### RAW RECORDS ###

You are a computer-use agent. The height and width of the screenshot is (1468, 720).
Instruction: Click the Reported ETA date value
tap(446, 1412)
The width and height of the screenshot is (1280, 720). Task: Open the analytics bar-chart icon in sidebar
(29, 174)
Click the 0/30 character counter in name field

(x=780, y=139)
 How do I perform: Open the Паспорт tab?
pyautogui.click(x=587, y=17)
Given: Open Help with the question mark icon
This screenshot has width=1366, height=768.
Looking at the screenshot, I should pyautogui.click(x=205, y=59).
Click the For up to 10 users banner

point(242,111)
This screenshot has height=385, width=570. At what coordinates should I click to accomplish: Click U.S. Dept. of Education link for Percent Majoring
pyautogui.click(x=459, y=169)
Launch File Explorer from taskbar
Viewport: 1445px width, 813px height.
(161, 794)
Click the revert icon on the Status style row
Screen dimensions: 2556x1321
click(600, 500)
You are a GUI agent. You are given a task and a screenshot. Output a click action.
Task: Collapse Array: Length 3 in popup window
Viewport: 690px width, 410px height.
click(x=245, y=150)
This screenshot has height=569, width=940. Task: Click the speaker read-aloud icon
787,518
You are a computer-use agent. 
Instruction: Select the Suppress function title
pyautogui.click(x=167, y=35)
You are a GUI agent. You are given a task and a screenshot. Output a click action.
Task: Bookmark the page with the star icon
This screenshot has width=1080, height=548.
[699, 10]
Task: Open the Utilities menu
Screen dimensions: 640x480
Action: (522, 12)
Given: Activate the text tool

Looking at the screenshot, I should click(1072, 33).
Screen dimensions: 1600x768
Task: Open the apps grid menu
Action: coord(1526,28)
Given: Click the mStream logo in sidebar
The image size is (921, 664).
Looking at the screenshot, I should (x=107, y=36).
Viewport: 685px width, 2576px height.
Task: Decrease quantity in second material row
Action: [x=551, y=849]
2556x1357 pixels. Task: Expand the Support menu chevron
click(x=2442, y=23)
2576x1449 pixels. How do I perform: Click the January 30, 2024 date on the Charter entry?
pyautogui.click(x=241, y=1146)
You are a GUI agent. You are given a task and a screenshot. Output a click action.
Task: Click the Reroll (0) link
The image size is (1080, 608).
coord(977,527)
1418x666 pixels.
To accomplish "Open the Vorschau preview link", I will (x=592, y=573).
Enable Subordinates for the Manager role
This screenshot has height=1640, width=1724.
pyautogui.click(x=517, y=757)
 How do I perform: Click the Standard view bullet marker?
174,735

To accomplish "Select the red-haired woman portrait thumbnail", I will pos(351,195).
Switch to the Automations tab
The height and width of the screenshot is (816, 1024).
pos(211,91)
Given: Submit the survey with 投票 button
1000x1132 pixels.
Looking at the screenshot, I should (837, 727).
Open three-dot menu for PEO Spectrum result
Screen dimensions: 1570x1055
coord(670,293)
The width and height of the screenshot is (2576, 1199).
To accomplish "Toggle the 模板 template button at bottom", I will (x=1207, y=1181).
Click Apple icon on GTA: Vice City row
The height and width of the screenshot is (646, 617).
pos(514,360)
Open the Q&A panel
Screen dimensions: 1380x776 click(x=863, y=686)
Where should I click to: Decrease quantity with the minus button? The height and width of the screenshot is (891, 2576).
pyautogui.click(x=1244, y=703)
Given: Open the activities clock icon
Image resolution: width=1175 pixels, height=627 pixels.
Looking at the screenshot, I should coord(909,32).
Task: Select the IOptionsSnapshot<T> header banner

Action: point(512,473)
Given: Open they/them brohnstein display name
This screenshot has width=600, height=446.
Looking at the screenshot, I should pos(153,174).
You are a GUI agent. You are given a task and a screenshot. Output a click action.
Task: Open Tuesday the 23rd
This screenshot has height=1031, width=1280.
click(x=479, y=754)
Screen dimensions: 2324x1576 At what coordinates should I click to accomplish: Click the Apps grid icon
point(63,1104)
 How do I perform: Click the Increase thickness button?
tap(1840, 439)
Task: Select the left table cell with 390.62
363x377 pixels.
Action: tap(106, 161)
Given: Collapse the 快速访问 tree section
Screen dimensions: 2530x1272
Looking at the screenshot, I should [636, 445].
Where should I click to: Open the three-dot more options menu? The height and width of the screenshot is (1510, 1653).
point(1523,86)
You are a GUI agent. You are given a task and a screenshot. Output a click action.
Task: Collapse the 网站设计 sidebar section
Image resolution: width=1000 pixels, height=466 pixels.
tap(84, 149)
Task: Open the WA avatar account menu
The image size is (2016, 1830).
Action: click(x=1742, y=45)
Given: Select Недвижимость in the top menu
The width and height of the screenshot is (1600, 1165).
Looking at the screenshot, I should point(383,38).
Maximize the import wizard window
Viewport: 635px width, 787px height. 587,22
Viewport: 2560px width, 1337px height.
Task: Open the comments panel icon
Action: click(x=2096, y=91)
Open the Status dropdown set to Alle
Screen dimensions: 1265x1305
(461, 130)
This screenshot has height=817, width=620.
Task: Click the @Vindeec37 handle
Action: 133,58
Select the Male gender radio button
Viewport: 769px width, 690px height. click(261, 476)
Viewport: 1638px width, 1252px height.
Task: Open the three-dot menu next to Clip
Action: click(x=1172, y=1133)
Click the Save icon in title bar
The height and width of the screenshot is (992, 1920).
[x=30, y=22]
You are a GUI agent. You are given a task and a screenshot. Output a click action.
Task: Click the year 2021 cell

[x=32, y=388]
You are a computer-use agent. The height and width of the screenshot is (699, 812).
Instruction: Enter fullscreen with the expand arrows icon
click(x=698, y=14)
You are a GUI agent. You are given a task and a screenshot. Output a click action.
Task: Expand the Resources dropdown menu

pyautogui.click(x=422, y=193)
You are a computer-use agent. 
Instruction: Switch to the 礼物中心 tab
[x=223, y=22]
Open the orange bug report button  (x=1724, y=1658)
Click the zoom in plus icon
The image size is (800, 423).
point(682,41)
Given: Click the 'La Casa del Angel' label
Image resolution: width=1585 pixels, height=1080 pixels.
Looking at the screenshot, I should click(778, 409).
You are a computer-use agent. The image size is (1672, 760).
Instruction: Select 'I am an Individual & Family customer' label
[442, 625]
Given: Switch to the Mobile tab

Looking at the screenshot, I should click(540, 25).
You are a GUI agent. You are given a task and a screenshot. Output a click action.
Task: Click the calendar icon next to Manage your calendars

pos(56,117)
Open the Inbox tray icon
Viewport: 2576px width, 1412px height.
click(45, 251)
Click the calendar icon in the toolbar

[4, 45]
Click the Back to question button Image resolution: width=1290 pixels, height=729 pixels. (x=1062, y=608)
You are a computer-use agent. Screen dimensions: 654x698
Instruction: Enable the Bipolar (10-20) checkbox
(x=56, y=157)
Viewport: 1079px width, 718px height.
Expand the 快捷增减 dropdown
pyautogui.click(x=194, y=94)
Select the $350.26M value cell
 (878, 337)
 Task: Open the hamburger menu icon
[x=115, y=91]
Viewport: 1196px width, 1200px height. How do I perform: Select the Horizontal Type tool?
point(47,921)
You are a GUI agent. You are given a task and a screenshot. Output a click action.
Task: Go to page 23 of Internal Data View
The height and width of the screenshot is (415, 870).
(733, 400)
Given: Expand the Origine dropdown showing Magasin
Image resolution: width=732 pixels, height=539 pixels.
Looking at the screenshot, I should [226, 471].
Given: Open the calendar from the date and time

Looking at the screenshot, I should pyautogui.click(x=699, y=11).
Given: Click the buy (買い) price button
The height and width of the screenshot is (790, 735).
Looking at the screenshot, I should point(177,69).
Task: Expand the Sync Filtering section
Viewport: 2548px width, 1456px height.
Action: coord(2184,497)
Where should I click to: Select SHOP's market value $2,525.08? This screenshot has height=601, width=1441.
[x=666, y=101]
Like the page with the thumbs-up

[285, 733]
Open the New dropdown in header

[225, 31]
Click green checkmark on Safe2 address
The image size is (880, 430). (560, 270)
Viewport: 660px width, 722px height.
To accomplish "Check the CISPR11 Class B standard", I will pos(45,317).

###

TO DO
Could you write out again the stretch of rows from the one containing "2576x1449 pixels. How" through the one containing "coord(977,527)", requests included, and shift every coordinate in the answers up by 140? Give only those rows.

RIGHT ANSWER
2576x1449 pixels. How do I perform: Click the January 30, 2024 date on the Charter entry?
pyautogui.click(x=381, y=1286)
You are a GUI agent. You are given a task and a screenshot. Output a click action.
Task: Click the Reroll (0) link
The image size is (1080, 608).
coord(1117,667)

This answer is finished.